Somehow, they view using state power to keep people in a relationship that they no longer want as a good thing.

As Salon reports on Tuesday, Vance has been among those with the harshest view of divorce, taking a position that might sound extreme even to extremists.

Speaking to an audience at Pacifica Christian High School in Southern California, Vance called no-fault divorce “one of the great tricks … that the sexual revolution pulled on America.” According to Vance, ending marriages that were “maybe even violent” somehow harmed the children more than suffering through those violent marriages.

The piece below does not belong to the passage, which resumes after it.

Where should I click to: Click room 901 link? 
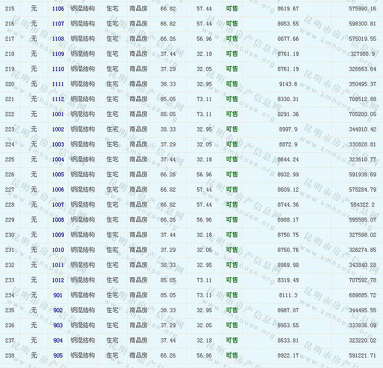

The result of no-fault divorce, Vance said, was that people were not “doggedly determined to stick it out” as they had been during his grandparent’s generation. Note that this is coming from the same man who wrote a book saying that his “family tradition” was poverty. Getting out of relationships involving unhappiness and abuse might not have changed that, but it certainly could not have hurt.

Spurred on by right-wing Christian groups, anti-divorce legislation is now spreading through red-state legislatures just as anti-abortion and anti-LGBTQ rights bills did earlier. Proposals in Louisiana, Nebraska, Oklahoma, and Texas would eliminate no-fault divorce in those states. Missouri currently does not allow women to seek a divorce while pregnant, even when trapped in an abusive relationship.